*** Records for this task

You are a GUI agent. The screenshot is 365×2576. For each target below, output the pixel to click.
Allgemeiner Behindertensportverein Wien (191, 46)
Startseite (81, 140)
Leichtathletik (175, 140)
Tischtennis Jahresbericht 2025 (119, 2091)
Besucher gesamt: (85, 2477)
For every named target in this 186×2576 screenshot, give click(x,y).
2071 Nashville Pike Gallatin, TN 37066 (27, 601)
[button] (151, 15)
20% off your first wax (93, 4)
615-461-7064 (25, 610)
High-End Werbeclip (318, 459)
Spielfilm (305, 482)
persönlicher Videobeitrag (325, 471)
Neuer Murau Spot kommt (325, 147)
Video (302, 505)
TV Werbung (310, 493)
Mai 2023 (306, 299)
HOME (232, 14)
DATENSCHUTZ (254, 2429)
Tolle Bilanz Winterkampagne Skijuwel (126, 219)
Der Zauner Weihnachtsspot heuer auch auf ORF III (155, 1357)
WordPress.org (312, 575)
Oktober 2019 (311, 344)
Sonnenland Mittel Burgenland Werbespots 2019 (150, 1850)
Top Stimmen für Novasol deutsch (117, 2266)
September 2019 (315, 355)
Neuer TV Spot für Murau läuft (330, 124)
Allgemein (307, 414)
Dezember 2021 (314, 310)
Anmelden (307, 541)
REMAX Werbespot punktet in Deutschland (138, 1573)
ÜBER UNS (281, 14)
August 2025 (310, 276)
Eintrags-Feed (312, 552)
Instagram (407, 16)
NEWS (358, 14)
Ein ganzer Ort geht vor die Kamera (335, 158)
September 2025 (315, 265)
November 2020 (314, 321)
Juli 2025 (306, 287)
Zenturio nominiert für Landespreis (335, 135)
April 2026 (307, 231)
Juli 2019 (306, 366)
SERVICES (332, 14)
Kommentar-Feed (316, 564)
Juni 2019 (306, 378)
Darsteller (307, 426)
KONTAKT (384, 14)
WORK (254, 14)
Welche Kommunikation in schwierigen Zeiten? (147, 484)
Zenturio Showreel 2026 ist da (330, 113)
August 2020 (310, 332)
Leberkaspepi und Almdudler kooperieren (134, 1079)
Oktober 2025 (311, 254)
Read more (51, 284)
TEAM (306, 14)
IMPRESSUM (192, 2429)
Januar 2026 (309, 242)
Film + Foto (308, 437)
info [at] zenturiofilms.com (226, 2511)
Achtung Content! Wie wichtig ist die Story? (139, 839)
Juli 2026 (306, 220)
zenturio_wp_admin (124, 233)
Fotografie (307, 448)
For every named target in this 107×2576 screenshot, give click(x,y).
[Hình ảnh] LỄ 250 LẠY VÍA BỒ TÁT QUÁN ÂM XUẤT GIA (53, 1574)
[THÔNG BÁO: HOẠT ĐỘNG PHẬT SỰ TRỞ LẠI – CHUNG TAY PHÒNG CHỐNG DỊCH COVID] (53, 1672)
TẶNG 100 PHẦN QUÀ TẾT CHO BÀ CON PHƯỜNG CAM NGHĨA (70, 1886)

******

• Work to complete:
From the records above, extract exactly and only the lines that begin at the line with "HOME (232, 14)" and stop after the line with "Ein ganzer Ort geht vor die Kamera (335, 158)".

• Final answer:
HOME (232, 14)
DATENSCHUTZ (254, 2429)
Tolle Bilanz Winterkampagne Skijuwel (126, 219)
Der Zauner Weihnachtsspot heuer auch auf ORF III (155, 1357)
WordPress.org (312, 575)
Oktober 2019 (311, 344)
Sonnenland Mittel Burgenland Werbespots 2019 (150, 1850)
Top Stimmen für Novasol deutsch (117, 2266)
September 2019 (315, 355)
Neuer TV Spot für Murau läuft (330, 124)
Allgemein (307, 414)
Dezember 2021 (314, 310)
Anmelden (307, 541)
REMAX Werbespot punktet in Deutschland (138, 1573)
ÜBER UNS (281, 14)
August 2025 (310, 276)
Eintrags-Feed (312, 552)
Instagram (407, 16)
NEWS (358, 14)
Ein ganzer Ort geht vor die Kamera (335, 158)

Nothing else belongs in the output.